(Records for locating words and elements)
=-=-=

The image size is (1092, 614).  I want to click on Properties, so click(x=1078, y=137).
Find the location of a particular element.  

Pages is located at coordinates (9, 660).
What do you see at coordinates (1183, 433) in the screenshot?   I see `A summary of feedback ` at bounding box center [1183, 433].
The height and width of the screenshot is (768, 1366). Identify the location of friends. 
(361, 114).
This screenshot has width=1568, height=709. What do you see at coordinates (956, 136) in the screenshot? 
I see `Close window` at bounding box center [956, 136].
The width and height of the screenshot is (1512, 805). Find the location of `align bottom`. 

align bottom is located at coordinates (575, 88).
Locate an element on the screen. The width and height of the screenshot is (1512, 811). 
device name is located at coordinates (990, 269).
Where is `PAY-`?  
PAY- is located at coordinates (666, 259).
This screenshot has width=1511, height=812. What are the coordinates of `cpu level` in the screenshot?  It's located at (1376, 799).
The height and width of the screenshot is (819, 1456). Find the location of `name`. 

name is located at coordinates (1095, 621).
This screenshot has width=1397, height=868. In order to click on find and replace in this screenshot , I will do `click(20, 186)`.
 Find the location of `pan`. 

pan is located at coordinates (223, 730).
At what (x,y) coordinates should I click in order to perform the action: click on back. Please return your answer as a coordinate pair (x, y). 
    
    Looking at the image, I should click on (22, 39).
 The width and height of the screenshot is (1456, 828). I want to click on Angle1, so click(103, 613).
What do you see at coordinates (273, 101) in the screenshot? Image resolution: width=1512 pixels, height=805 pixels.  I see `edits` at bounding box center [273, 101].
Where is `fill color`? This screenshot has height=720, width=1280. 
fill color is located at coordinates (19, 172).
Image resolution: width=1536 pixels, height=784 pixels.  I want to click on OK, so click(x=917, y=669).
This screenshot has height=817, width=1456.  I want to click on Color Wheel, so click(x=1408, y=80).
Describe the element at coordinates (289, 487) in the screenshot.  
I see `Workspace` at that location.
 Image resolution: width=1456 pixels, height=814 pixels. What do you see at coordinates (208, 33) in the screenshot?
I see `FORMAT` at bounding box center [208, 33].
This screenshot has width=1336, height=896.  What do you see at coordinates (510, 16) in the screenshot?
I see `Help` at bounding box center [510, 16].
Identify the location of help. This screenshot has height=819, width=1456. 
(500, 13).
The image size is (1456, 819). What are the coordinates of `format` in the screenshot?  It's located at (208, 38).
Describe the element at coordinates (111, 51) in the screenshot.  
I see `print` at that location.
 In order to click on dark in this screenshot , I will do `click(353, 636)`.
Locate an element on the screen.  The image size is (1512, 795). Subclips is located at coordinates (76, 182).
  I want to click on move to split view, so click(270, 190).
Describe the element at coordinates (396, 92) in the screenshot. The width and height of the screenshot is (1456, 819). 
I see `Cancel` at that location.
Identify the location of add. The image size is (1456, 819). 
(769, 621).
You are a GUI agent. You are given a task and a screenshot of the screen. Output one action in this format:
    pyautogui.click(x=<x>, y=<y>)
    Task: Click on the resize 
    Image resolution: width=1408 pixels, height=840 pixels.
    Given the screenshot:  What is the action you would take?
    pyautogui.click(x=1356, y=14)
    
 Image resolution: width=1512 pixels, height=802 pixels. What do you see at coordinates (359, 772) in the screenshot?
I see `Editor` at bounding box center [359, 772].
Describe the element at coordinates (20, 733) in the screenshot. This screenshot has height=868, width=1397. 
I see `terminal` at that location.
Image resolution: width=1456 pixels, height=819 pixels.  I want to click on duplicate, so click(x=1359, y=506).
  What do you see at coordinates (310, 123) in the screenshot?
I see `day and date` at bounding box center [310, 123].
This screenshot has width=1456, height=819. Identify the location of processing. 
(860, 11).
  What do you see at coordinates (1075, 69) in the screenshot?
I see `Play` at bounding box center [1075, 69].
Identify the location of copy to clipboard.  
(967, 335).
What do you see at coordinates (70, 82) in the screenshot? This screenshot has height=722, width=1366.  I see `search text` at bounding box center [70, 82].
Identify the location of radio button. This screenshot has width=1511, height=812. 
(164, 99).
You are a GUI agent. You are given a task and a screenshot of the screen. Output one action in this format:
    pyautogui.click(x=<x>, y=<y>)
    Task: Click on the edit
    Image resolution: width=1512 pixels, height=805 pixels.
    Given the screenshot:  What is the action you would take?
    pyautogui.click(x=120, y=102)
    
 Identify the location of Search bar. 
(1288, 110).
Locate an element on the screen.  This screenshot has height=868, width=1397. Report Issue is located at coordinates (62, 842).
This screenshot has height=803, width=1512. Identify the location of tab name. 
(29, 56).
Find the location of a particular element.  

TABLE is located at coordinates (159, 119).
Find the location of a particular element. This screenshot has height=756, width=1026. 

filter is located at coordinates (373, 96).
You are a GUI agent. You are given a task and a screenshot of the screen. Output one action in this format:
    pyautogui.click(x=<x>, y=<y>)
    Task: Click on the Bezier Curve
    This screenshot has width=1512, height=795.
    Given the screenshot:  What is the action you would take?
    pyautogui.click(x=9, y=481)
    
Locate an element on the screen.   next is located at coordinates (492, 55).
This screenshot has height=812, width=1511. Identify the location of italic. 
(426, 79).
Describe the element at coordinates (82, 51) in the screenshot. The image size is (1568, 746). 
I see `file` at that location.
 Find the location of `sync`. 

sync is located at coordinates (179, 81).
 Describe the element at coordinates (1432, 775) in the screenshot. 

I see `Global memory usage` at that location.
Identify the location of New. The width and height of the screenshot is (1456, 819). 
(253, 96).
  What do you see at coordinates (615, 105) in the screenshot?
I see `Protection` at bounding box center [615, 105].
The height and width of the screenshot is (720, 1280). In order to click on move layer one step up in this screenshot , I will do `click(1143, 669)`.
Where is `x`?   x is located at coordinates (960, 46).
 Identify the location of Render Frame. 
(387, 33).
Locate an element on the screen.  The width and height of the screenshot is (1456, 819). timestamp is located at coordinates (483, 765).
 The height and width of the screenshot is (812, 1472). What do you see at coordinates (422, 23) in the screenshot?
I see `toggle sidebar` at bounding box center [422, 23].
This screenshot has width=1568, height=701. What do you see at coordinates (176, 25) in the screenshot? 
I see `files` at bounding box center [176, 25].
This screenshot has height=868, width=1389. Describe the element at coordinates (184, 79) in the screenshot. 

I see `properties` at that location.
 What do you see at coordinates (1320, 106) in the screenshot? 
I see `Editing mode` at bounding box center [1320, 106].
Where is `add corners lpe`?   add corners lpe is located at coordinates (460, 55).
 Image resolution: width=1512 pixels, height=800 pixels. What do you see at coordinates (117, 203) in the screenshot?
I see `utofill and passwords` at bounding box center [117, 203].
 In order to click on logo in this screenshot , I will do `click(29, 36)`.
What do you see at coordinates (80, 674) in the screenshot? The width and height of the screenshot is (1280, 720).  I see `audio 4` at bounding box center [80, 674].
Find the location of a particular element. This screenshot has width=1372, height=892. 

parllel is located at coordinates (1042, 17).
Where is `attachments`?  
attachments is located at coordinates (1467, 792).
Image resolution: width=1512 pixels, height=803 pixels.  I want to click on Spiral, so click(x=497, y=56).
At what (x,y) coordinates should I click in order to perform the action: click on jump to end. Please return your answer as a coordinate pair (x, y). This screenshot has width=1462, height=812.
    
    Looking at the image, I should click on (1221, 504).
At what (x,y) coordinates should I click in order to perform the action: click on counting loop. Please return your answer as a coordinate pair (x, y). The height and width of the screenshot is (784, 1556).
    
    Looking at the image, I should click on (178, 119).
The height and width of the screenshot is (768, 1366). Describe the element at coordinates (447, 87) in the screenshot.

=-=-=

CHALLENGE —
Print the listing above verbatim, line by line, from its first line to its last.

TASK RESPONSE —
The image size is (1092, 614).  I want to click on Properties, so click(x=1078, y=137).
Find the location of a particular element.  

Pages is located at coordinates (9, 660).
What do you see at coordinates (1183, 433) in the screenshot?   I see `A summary of feedback ` at bounding box center [1183, 433].
The height and width of the screenshot is (768, 1366). Identify the location of friends. 
(361, 114).
This screenshot has width=1568, height=709. What do you see at coordinates (956, 136) in the screenshot? 
I see `Close window` at bounding box center [956, 136].
The width and height of the screenshot is (1512, 805). Find the location of `align bottom`. 

align bottom is located at coordinates (575, 88).
Locate an element on the screen. The width and height of the screenshot is (1512, 811). 
device name is located at coordinates (990, 269).
Where is `PAY-`?  
PAY- is located at coordinates (666, 259).
This screenshot has width=1511, height=812. What are the coordinates of `cpu level` in the screenshot?  It's located at (1376, 799).
The height and width of the screenshot is (819, 1456). Find the location of `name`. 

name is located at coordinates (1095, 621).
This screenshot has width=1397, height=868. In order to click on find and replace in this screenshot , I will do `click(20, 186)`.
 Find the location of `pan`. 

pan is located at coordinates (223, 730).
At what (x,y) coordinates should I click in order to perform the action: click on back. Please return your answer as a coordinate pair (x, y). 
    
    Looking at the image, I should click on (22, 39).
 The width and height of the screenshot is (1456, 828). I want to click on Angle1, so click(103, 613).
What do you see at coordinates (273, 101) in the screenshot? Image resolution: width=1512 pixels, height=805 pixels.  I see `edits` at bounding box center [273, 101].
Where is `fill color`? This screenshot has height=720, width=1280. 
fill color is located at coordinates (19, 172).
Image resolution: width=1536 pixels, height=784 pixels.  I want to click on OK, so click(x=917, y=669).
This screenshot has height=817, width=1456.  I want to click on Color Wheel, so click(x=1408, y=80).
Describe the element at coordinates (289, 487) in the screenshot.  
I see `Workspace` at that location.
 Image resolution: width=1456 pixels, height=814 pixels. What do you see at coordinates (208, 33) in the screenshot?
I see `FORMAT` at bounding box center [208, 33].
This screenshot has width=1336, height=896.  What do you see at coordinates (510, 16) in the screenshot?
I see `Help` at bounding box center [510, 16].
Identify the location of help. This screenshot has height=819, width=1456. 
(500, 13).
The image size is (1456, 819). What are the coordinates of `format` in the screenshot?  It's located at (208, 38).
Describe the element at coordinates (111, 51) in the screenshot.  
I see `print` at that location.
 In order to click on dark in this screenshot , I will do `click(353, 636)`.
Locate an element on the screen.  The image size is (1512, 795). Subclips is located at coordinates (76, 182).
  I want to click on move to split view, so click(270, 190).
Describe the element at coordinates (396, 92) in the screenshot. The width and height of the screenshot is (1456, 819). 
I see `Cancel` at that location.
Identify the location of add. The image size is (1456, 819). 
(769, 621).
You are a GUI agent. You are given a task and a screenshot of the screen. Output one action in this format:
    pyautogui.click(x=<x>, y=<y>)
    Task: Click on the resize 
    Image resolution: width=1408 pixels, height=840 pixels.
    Given the screenshot:  What is the action you would take?
    pyautogui.click(x=1356, y=14)
    
 Image resolution: width=1512 pixels, height=802 pixels. What do you see at coordinates (359, 772) in the screenshot?
I see `Editor` at bounding box center [359, 772].
Describe the element at coordinates (20, 733) in the screenshot. This screenshot has height=868, width=1397. 
I see `terminal` at that location.
Image resolution: width=1456 pixels, height=819 pixels.  I want to click on duplicate, so click(x=1359, y=506).
  What do you see at coordinates (310, 123) in the screenshot?
I see `day and date` at bounding box center [310, 123].
This screenshot has width=1456, height=819. Identify the location of processing. 
(860, 11).
  What do you see at coordinates (1075, 69) in the screenshot?
I see `Play` at bounding box center [1075, 69].
Identify the location of copy to clipboard.  
(967, 335).
What do you see at coordinates (70, 82) in the screenshot? This screenshot has height=722, width=1366.  I see `search text` at bounding box center [70, 82].
Identify the location of radio button. This screenshot has width=1511, height=812. 
(164, 99).
You are a GUI agent. You are given a task and a screenshot of the screen. Output one action in this format:
    pyautogui.click(x=<x>, y=<y>)
    Task: Click on the edit
    Image resolution: width=1512 pixels, height=805 pixels.
    Given the screenshot:  What is the action you would take?
    pyautogui.click(x=120, y=102)
    
 Identify the location of Search bar. 
(1288, 110).
Locate an element on the screen.  This screenshot has height=868, width=1397. Report Issue is located at coordinates (62, 842).
This screenshot has height=803, width=1512. Identify the location of tab name. 
(29, 56).
Find the location of a particular element.  

TABLE is located at coordinates (159, 119).
Find the location of a particular element. This screenshot has height=756, width=1026. 

filter is located at coordinates (373, 96).
You are a GUI agent. You are given a task and a screenshot of the screen. Output one action in this format:
    pyautogui.click(x=<x>, y=<y>)
    Task: Click on the Bezier Curve
    This screenshot has width=1512, height=795.
    Given the screenshot:  What is the action you would take?
    pyautogui.click(x=9, y=481)
    
Locate an element on the screen.   next is located at coordinates (492, 55).
This screenshot has height=812, width=1511. Identify the location of italic. 
(426, 79).
Describe the element at coordinates (82, 51) in the screenshot. The image size is (1568, 746). 
I see `file` at that location.
 Find the location of `sync`. 

sync is located at coordinates (179, 81).
 Describe the element at coordinates (1432, 775) in the screenshot. 

I see `Global memory usage` at that location.
Identify the location of New. The width and height of the screenshot is (1456, 819). 
(253, 96).
  What do you see at coordinates (615, 105) in the screenshot?
I see `Protection` at bounding box center [615, 105].
The height and width of the screenshot is (720, 1280). In order to click on move layer one step up in this screenshot , I will do `click(1143, 669)`.
Where is `x`?   x is located at coordinates (960, 46).
 Identify the location of Render Frame. 
(387, 33).
Locate an element on the screen.  The width and height of the screenshot is (1456, 819). timestamp is located at coordinates (483, 765).
 The height and width of the screenshot is (812, 1472). What do you see at coordinates (422, 23) in the screenshot?
I see `toggle sidebar` at bounding box center [422, 23].
This screenshot has width=1568, height=701. What do you see at coordinates (176, 25) in the screenshot? 
I see `files` at bounding box center [176, 25].
This screenshot has height=868, width=1389. Describe the element at coordinates (184, 79) in the screenshot. 

I see `properties` at that location.
 What do you see at coordinates (1320, 106) in the screenshot? 
I see `Editing mode` at bounding box center [1320, 106].
Where is `add corners lpe`?   add corners lpe is located at coordinates (460, 55).
 Image resolution: width=1512 pixels, height=800 pixels. What do you see at coordinates (117, 203) in the screenshot?
I see `utofill and passwords` at bounding box center [117, 203].
 In order to click on logo in this screenshot , I will do `click(29, 36)`.
What do you see at coordinates (80, 674) in the screenshot? The width and height of the screenshot is (1280, 720).  I see `audio 4` at bounding box center [80, 674].
Find the location of a particular element. This screenshot has width=1372, height=892. 

parllel is located at coordinates (1042, 17).
Where is `attachments`?  
attachments is located at coordinates (1467, 792).
Image resolution: width=1512 pixels, height=803 pixels.  I want to click on Spiral, so click(x=497, y=56).
At what (x,y) coordinates should I click in order to perform the action: click on jump to end. Please return your answer as a coordinate pair (x, y). This screenshot has width=1462, height=812.
    
    Looking at the image, I should click on (1221, 504).
At what (x,y) coordinates should I click in order to perform the action: click on counting loop. Please return your answer as a coordinate pair (x, y). The height and width of the screenshot is (784, 1556).
    
    Looking at the image, I should click on (178, 119).
The height and width of the screenshot is (768, 1366). Describe the element at coordinates (447, 87) in the screenshot.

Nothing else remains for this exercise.